▶ [ABOUT THIS TASK] In the entries below, find the line with "Homes For Sale in Toronto (80, 2043)" and the line with "Projekte (59, 1707)"; give again those lines and every line between them, exactly.

[Dataset entries]
# # #
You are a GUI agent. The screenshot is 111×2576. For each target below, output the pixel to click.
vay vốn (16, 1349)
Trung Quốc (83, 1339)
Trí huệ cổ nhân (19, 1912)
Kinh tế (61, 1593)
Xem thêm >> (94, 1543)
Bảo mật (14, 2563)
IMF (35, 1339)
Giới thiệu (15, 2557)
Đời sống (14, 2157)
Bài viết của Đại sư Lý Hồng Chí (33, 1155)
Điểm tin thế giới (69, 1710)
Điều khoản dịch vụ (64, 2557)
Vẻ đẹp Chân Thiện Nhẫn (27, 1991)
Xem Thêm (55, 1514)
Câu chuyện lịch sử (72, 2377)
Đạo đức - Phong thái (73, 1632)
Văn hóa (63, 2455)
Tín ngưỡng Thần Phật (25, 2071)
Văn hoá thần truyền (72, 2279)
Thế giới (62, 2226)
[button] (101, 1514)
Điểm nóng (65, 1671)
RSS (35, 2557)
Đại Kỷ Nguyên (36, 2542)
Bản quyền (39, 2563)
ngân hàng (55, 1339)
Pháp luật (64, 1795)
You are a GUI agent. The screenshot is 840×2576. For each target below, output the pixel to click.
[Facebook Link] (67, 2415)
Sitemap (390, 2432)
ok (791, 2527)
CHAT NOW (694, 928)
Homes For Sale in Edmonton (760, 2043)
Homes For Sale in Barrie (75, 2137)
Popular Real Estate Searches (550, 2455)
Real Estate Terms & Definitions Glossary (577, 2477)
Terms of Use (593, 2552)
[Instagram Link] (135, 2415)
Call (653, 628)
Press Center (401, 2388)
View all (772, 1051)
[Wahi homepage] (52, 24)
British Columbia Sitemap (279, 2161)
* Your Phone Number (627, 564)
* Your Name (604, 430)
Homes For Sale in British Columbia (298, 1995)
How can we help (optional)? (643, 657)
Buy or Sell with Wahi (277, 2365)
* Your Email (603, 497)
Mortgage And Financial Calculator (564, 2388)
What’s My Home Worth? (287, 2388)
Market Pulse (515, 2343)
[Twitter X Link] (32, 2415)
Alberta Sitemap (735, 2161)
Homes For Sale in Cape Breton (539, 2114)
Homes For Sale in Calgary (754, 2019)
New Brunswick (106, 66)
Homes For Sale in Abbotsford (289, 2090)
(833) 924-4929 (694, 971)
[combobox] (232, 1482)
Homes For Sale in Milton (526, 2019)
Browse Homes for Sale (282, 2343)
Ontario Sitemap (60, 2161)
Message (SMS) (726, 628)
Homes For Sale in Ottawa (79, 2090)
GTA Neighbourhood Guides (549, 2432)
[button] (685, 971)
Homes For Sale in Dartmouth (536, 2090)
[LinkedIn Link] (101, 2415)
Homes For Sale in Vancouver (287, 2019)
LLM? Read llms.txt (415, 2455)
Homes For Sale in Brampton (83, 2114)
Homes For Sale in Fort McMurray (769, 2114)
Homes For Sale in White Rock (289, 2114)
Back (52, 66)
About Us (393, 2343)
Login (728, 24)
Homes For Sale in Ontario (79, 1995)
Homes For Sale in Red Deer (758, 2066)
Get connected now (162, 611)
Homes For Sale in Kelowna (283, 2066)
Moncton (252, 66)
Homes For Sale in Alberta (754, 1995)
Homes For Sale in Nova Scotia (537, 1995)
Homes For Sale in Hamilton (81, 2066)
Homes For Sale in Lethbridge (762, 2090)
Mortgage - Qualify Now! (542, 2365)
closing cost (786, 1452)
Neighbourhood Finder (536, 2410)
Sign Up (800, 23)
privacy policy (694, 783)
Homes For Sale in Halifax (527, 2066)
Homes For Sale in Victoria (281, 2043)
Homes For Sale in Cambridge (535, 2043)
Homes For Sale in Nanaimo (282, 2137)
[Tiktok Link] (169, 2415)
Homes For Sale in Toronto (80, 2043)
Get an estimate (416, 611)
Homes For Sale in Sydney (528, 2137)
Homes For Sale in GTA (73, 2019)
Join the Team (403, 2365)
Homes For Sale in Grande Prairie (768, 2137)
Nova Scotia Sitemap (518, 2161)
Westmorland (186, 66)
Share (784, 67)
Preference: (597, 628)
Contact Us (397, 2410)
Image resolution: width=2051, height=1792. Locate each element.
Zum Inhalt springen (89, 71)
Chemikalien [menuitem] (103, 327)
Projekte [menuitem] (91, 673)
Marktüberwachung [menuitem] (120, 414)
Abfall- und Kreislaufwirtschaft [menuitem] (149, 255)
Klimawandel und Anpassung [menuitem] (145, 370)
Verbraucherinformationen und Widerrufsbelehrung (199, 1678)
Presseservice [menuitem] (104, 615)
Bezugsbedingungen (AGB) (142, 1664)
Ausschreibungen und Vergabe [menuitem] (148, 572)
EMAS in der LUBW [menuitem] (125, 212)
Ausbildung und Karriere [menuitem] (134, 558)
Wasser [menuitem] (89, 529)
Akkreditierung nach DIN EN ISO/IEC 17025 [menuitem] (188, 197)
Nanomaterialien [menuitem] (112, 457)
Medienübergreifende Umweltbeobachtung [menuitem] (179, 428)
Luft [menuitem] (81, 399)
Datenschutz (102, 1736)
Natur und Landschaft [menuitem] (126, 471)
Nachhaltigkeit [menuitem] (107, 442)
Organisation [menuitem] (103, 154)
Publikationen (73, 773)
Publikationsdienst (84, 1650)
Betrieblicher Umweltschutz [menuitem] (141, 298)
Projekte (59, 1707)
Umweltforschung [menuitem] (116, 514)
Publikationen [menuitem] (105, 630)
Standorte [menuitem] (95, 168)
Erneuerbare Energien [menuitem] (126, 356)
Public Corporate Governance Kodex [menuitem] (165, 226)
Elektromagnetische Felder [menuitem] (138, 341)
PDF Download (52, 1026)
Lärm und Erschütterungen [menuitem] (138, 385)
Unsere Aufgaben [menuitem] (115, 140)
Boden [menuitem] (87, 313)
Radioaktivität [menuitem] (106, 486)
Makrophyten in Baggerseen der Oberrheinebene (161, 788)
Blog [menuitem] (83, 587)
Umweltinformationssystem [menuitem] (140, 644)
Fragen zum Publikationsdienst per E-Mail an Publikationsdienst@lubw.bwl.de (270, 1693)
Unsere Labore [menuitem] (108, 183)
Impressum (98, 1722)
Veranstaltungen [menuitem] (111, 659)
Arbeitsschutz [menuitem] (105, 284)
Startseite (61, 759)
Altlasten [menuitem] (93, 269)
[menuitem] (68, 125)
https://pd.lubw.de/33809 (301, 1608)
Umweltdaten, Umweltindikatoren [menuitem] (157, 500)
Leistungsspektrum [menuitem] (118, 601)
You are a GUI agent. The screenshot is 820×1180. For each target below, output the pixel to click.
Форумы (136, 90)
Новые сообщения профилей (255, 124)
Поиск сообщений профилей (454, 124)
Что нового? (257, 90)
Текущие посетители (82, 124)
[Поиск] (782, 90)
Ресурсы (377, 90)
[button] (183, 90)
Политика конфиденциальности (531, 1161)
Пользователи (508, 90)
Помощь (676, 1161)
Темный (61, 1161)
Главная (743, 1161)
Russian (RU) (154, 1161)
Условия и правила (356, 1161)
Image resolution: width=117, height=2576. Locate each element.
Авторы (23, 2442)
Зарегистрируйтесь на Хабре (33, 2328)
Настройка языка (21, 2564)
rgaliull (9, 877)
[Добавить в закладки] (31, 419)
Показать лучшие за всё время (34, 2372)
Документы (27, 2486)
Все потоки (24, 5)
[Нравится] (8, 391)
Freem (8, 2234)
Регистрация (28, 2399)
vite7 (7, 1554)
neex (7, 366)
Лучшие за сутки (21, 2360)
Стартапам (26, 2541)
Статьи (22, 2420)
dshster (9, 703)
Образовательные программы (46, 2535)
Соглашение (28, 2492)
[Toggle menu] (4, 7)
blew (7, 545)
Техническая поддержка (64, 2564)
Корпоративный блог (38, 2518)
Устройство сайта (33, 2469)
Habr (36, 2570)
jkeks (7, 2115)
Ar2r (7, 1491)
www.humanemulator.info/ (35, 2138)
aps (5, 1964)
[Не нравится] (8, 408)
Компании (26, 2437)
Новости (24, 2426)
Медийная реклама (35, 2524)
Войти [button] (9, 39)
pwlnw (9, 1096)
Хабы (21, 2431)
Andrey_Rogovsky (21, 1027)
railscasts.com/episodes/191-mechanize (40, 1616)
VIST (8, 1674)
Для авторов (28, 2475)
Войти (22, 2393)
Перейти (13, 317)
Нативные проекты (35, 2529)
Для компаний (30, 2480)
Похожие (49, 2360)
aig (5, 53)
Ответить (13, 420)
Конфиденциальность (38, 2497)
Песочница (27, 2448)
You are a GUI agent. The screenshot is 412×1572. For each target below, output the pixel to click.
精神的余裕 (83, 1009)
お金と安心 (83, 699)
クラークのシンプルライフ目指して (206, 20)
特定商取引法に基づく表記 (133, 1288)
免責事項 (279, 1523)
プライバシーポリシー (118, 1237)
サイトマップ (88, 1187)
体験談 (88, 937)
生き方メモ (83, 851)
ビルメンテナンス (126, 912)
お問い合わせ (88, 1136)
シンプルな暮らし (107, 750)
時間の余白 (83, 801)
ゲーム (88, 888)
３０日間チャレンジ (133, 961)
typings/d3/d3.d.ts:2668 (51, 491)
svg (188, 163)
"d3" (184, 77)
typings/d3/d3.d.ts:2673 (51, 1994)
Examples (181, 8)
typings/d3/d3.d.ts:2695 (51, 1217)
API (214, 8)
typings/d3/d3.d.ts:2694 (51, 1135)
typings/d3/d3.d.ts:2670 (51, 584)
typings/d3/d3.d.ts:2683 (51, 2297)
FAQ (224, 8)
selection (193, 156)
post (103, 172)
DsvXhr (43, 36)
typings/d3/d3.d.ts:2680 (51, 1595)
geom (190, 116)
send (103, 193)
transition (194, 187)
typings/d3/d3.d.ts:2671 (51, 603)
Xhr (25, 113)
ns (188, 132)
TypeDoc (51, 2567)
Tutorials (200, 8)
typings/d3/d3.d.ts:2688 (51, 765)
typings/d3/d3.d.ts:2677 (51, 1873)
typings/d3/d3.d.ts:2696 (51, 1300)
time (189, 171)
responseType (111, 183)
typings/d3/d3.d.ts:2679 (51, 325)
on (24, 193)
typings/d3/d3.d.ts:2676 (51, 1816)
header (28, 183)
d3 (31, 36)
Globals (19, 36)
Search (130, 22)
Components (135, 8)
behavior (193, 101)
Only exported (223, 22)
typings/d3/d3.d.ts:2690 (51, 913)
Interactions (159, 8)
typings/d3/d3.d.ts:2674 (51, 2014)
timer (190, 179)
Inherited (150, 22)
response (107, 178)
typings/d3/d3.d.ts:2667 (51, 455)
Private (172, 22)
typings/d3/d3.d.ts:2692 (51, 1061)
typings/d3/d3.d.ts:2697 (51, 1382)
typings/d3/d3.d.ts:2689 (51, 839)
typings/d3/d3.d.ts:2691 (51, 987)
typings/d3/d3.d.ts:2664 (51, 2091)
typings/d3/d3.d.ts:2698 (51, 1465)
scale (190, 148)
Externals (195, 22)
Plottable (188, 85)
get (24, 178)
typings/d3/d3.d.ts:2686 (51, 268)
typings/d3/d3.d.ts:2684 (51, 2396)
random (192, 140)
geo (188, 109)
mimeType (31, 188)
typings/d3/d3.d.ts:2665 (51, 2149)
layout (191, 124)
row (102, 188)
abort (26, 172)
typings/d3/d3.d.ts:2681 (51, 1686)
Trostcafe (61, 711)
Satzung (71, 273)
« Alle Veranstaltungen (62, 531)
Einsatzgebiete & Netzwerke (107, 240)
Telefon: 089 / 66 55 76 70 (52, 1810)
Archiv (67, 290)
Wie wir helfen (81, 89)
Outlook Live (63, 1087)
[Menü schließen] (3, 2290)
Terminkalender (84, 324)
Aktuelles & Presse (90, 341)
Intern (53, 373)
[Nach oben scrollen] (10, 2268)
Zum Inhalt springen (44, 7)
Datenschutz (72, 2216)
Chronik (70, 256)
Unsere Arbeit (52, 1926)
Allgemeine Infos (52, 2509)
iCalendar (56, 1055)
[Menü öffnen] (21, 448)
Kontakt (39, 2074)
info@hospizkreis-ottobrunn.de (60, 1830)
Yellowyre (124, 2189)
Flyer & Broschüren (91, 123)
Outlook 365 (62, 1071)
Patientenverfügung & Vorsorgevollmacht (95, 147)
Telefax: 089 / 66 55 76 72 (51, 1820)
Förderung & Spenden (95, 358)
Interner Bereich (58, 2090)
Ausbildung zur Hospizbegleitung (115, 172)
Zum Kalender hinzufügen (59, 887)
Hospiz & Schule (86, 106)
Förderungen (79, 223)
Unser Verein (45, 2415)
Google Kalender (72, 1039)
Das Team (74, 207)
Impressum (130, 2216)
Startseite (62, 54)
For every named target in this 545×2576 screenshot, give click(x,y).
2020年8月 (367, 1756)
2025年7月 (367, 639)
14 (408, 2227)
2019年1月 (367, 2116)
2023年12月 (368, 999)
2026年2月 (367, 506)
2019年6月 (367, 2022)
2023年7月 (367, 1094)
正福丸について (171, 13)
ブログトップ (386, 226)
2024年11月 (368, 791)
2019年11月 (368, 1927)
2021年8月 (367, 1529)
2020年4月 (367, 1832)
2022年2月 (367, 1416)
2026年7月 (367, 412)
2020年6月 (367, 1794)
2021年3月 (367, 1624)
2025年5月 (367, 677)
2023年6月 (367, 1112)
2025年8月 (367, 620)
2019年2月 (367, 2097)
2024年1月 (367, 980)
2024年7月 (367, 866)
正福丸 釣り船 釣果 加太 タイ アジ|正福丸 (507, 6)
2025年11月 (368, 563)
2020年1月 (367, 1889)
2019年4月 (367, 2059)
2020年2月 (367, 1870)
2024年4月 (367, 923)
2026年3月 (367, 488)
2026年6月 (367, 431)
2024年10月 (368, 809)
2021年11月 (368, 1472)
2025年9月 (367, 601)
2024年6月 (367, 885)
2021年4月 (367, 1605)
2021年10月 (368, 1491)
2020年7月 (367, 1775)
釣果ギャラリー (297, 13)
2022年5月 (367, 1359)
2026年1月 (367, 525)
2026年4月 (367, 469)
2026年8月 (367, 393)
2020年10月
# # #
▶ [ANSWER SECTION]
Homes For Sale in Toronto (80, 2043)
Get an estimate (416, 611)
Homes For Sale in Sydney (528, 2137)
Homes For Sale in GTA (73, 2019)
Join the Team (403, 2365)
Homes For Sale in Grande Prairie (768, 2137)
Nova Scotia Sitemap (518, 2161)
Westmorland (186, 66)
Share (784, 67)
Preference: (597, 628)
Contact Us (397, 2410)
Image resolution: width=2051, height=1792. Locate each element.
Zum Inhalt springen (89, 71)
Chemikalien [menuitem] (103, 327)
Projekte [menuitem] (91, 673)
Marktüberwachung [menuitem] (120, 414)
Abfall- und Kreislaufwirtschaft [menuitem] (149, 255)
Klimawandel und Anpassung [menuitem] (145, 370)
Verbraucherinformationen und Widerrufsbelehrung (199, 1678)
Presseservice [menuitem] (104, 615)
Bezugsbedingungen (AGB) (142, 1664)
Ausschreibungen und Vergabe [menuitem] (148, 572)
EMAS in der LUBW [menuitem] (125, 212)
Ausbildung und Karriere [menuitem] (134, 558)
Wasser [menuitem] (89, 529)
Akkreditierung nach DIN EN ISO/IEC 17025 [menuitem] (188, 197)
Nanomaterialien [menuitem] (112, 457)
Medienübergreifende Umweltbeobachtung [menuitem] (179, 428)
Luft [menuitem] (81, 399)
Datenschutz (102, 1736)
Natur und Landschaft [menuitem] (126, 471)
Nachhaltigkeit [menuitem] (107, 442)
Organisation [menuitem] (103, 154)
Publikationen (73, 773)
Publikationsdienst (84, 1650)
Betrieblicher Umweltschutz [menuitem] (141, 298)
Projekte (59, 1707)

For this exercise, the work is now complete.